On Writing – Stephen King

There are some books that get massive accolades, and the assumption one is bound to make is that those views translate to the quality of the object. I tend to be skeptical of those claims, and my skepticism frequently pays off. It did so in this case.

I had two pretty big problems with this book. The first problem was that it is not a single book. It’s two very distinct books that were put together a little haphazardly. You could easily cut this book right down the middle and sell both halves independently. The first half of it is the memoir mentioned in the subtitle, and it is interesting enough from that point of view. Certainly, the anecdotes about how he got his start and how his drug abuse affected his life are interesting enough.

In the second half of the book we get the actual writing portion of it, and it might be the worse of the two parts.

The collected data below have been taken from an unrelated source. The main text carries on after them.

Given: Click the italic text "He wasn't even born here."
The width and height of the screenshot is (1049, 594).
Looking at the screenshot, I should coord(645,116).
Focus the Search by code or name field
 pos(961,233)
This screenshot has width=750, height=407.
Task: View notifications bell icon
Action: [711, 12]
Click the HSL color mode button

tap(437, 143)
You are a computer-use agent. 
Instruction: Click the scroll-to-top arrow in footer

I don’t know if this is an opinion I have because I have worked for some years as an educator (and have had to teach writing specifically), but I am always weary of when people give hard and fast rules for things like writing. I don’t think that is an effective way to teach. I don’t really care for it here, and there is certainly an abundance of it here in King’s book. As a case in point, King writes that we should avoid the passive voice at all cost, as if it were a type of poison which you could accidentally release into your writing that would ruin the whole pot. And yet, just a few sentences later King uses the passive voice himself. There is nothing wrong with that sentence – in fact, I would say that an active sentence there would have made the writing worse. The passive voice has a place, and it is sometimes exactly what your writing needs. King has internalized this and knows when to use it and when not. But by not playing with these forms, someone learning to write may not ever get the kind of mastery.

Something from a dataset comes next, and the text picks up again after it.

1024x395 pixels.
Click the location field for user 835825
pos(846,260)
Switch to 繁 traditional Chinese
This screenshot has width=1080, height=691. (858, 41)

You can apply this to pretty much all of the advice King gives in this book. He talks about not using adverbs, and also uses them pretty liberally.

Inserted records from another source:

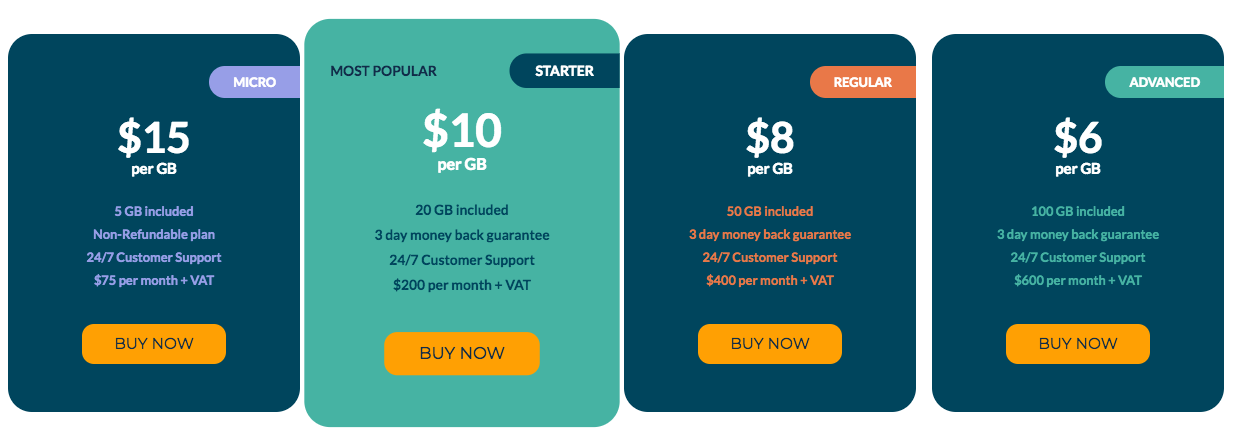Select BUY NOW under the Regular plan
1233x438 pixels.
tap(770, 344)
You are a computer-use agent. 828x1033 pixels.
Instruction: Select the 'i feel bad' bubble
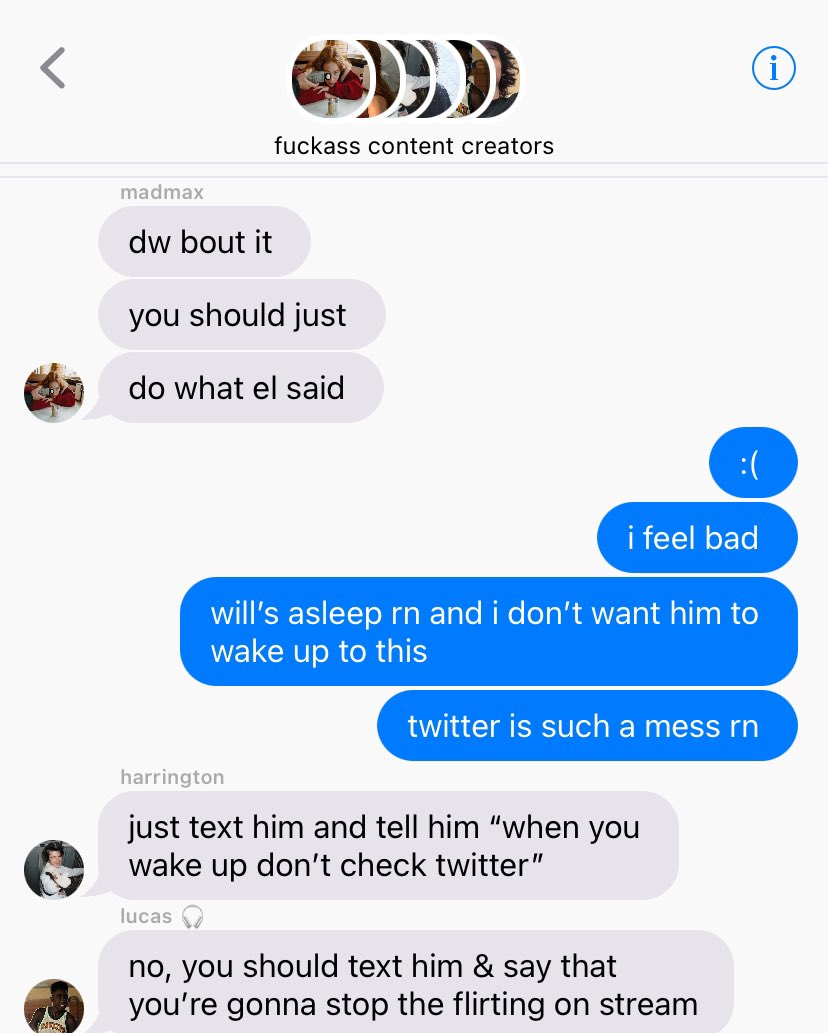(697, 538)
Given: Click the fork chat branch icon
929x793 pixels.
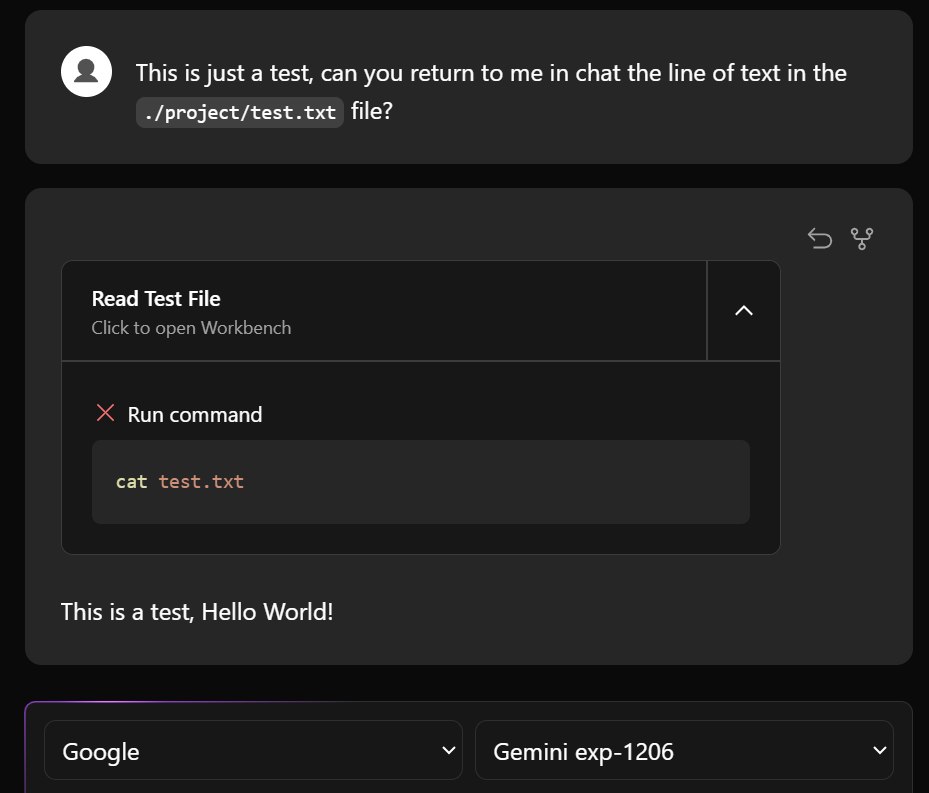Looking at the screenshot, I should point(862,239).
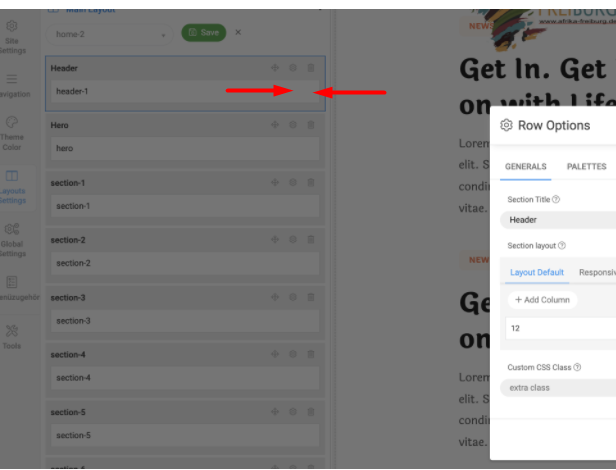The height and width of the screenshot is (470, 616).
Task: Delete the Hero row using trash icon
Action: [x=311, y=125]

But ultimately, the book had no need to be cleft in half. The narrative of the first part was pretty frequently good, and when I got to the second part of the book, a lot of which was nested in brief personal anecdotes, I couldn’t help but wonder why all of the second part wasbn’t merely all nested into the first part. It really did feel like two very different books crammed together haphazardly.

Frankly, I have no idea. And I am happy this way.

2 thoughts on “On Writing – Stephen King

  1. Nice review! I’ve always avoided this book because it seemed so heavy handed (and King’s not my favorite writer in general). But knowing it reads as two books, I might check out the first half someday.